REQUIRED ACTION
Repeat the lines below exactly as written, please, from the line with "Open the Last 12 mths date selector" to the line with "Screen dimensions: 1200x602", both lines included, and no others.

Dataset records:
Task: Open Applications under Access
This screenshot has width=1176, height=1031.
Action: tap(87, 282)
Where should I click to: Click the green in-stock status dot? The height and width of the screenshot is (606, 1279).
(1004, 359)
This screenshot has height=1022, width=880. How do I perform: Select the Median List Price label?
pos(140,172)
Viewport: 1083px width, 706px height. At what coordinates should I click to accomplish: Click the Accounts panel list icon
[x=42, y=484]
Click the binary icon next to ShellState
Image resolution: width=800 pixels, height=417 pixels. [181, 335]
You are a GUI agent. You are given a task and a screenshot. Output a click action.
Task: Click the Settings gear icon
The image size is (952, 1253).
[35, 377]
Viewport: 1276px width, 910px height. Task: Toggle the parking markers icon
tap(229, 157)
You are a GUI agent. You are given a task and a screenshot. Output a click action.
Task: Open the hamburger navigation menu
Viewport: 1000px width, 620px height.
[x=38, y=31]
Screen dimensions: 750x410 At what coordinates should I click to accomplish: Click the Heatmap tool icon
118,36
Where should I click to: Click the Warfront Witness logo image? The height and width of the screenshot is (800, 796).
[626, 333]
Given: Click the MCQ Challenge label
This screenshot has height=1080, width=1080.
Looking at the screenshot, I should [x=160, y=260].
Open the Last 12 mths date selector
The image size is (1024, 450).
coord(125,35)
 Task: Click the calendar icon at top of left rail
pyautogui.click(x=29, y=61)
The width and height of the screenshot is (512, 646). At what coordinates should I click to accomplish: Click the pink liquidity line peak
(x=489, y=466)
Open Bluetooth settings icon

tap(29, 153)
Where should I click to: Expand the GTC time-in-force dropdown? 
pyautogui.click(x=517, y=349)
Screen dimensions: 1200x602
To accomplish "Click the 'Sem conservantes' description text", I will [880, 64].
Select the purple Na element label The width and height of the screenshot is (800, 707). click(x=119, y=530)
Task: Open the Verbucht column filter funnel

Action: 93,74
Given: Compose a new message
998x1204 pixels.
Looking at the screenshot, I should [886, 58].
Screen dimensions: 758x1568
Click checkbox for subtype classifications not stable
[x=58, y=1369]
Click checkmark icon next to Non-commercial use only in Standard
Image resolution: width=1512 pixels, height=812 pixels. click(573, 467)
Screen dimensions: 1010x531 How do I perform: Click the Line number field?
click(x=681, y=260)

ANSWER SPACE
Open the Last 12 mths date selector
The image size is (1024, 450).
coord(125,35)
 Task: Click the calendar icon at top of left rail
pyautogui.click(x=29, y=61)
The width and height of the screenshot is (512, 646). At what coordinates should I click to accomplish: Click the pink liquidity line peak
(x=489, y=466)
Open Bluetooth settings icon

tap(29, 153)
Where should I click to: Expand the GTC time-in-force dropdown? 
pyautogui.click(x=517, y=349)
Screen dimensions: 1200x602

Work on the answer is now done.